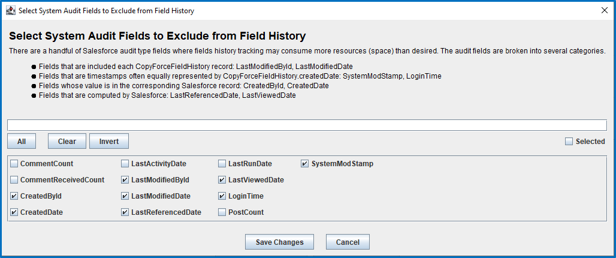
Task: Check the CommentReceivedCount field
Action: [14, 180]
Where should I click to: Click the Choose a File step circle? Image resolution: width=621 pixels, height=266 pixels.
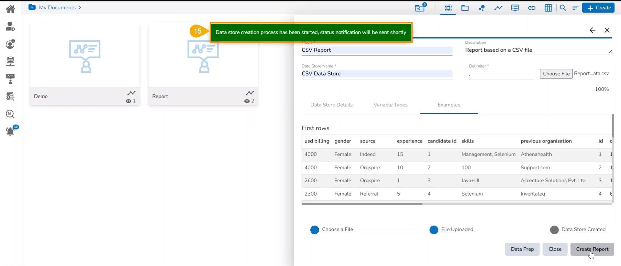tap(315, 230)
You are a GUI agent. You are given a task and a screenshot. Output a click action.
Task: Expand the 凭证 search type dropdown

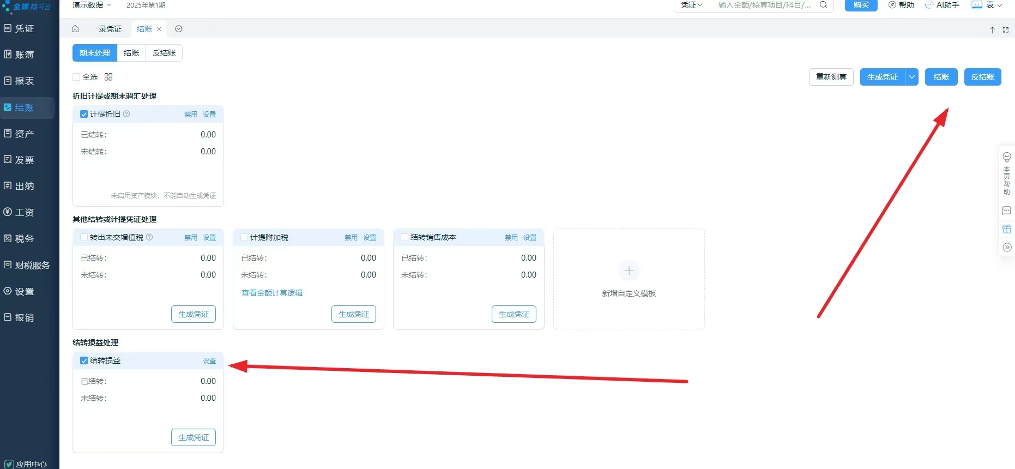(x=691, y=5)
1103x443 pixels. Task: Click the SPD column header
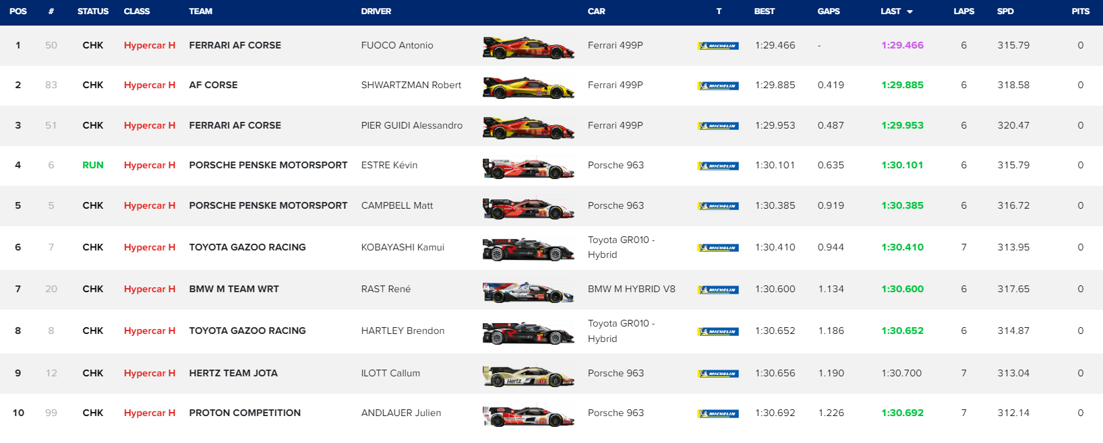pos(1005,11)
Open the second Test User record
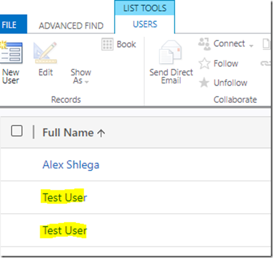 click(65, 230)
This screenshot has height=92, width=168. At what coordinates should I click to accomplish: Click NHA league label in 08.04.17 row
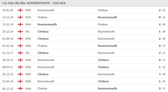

> **Brief**
Only lines with the word "screenshot" are wanted, so copy each one from the records.

> **Reply to the exercise**
You are a GUI agent. You are given a task and a screenshot. Output a click action.
This screenshot has height=92, width=168. At what coordinates should I click to accomplish: Click NHA league label in 08.04.17 row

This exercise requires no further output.